Como exemplo, ele cita que, pelo Estatuto da Criança e do Adolescente, é proibido que pais ou responsáveis submetam os menores a vexame ou constrangimento sob pena de seis meses a dois anos de detenção.

Também é crime expor a vida ou a saúde dos menores, privando-os de alimentação, cuidados indispensáveis ou sujeitando-os a trabalhos excessivos ou inadequados.

Ou seja: dependendo da maneira como os responsáveis conduzem as filmagens no YouTube ou em qualquer outra plataforma, é preciso averiguar se as crianças não estão sendo obrigadas a participar de várias horas diárias de gravações, visando ganhos financeiros, o que poderia ser categorizado como trabalho infantil.

Momento de repensar o consumo

Imagem: Reprodução / Instagram

Thiago Queiroz é pai de três crianças e produtor de conteúdo do site "Paizinho Vírgula", no qual discute sobre a educação dos filhos. Ele enxerga no caso a oportunidade de repensar os conteúdos voltados para crianças no YouTube. "Muitas vezes ninguém percebe o que está acontecendo até que o material seja exposto em outras plataformas. Como é um conteúdo direcionado para crianças, não estamos acostumados a consumi-lo no dia a dia. Só quando tudo vem a tona é que nos inteiramos, revoltamos e desejamos opinar sobre o assunto", aponta.

Na visão de Thiago, o problema maior está na exposição excessiva das crianças. "O YouTube oferece aos pais uma possibilidade de ganhar dinheiro através dos filhos. Apesar de tomar algumas medidas a fim de proibir esse tipo de ação, cortando a monetização dos vídeos feitos para crianças, por exemplo, ainda peca na conscientização dos pais sobre os limites que devem respeitar".

Como exemplo, cita os adultos que filmam e postam seus filhos chorando. "Eu de forma alguma mostraria um momento de tamanha fragilidade e necessidade de amparo de uma criança a fim de ter mais visualizações ou curtidas.

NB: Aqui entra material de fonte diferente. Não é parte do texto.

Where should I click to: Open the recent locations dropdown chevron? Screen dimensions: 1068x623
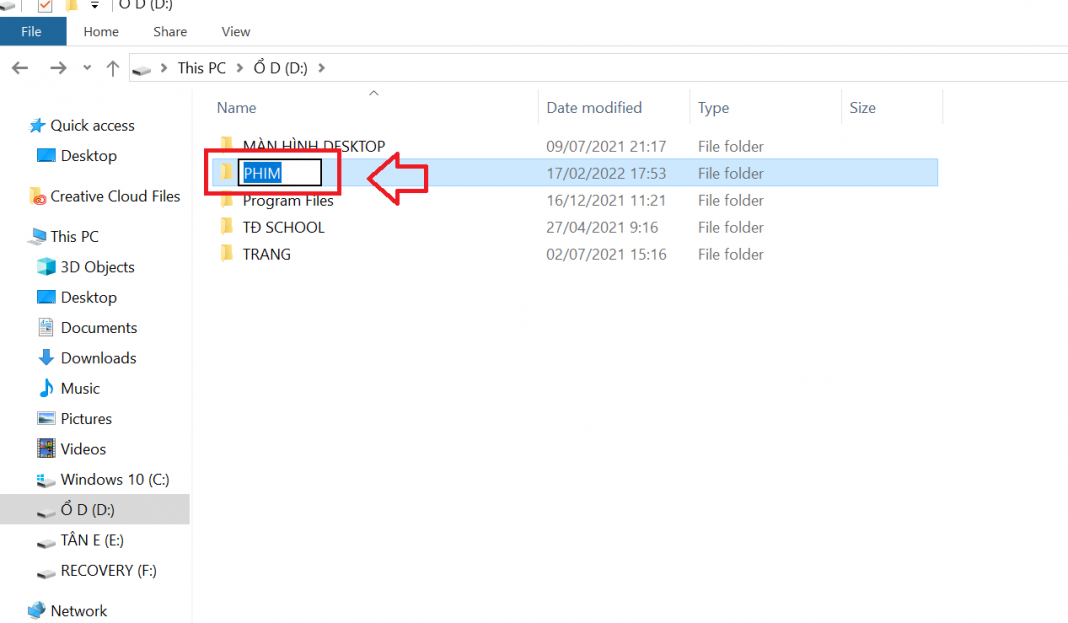[87, 68]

Não podemos incentivar que crianças consumam materiais assim quando sabemos como ele foi produzido". Fazer algo de forma desconfortável, algo que não condiz com sua idade ou seguir um roteiro montado por terceiros são atitudes que aponta como nocivas.

Mesmo trabalhando com o YouTube, Thiago prefere que nem seu filho mais velho, Dante, assista ao conteúdo da plataforma. "Por mais que eu produza para lá, não confio para o consumo infantil. É muito fácil terminar um vídeo bacana e começar outro que não sei de onde veio, nem para onde vai". Para séries e filmes, recorre aos streamings, uma vez que já conhece o conteúdo e julga como sendo seguro, mas garante que o filho não sente falta. "Não acho que ele esteja perdendo nada. A vida offline é muito mais rica".

Ele postou um vídeo no Instagram sobre o assunto:

Irregularidades podem ser denunciadas

Ariel relembra que práticas consideradas abusivas devem sempre ser denunciadas. "O Disque 100 recebe denúncias de violações aos direitos humanos, principalmente de crianças e adolescentes. Além disso, eles também podem ser comunicados aos conselhos tutelares, de preferência o mais próximo de onde o menor de idade reside", diz.

No caso de YouTubers ou de artistas mirins cujos responsáveis desrespeitarem as práticas acima descritas, o advogado explica que o conselho, juntamente com a equipe técnica de programas socioassistenciais entrevistam as crianças ou adolescentes e verificam as circunstâncias em que a produção do material aconteceu e orienta os responsáveis sobre os seus deveres. Nos casos mais severos, como último dos recursos, pode ocorrer até mesmo a perda da guarda.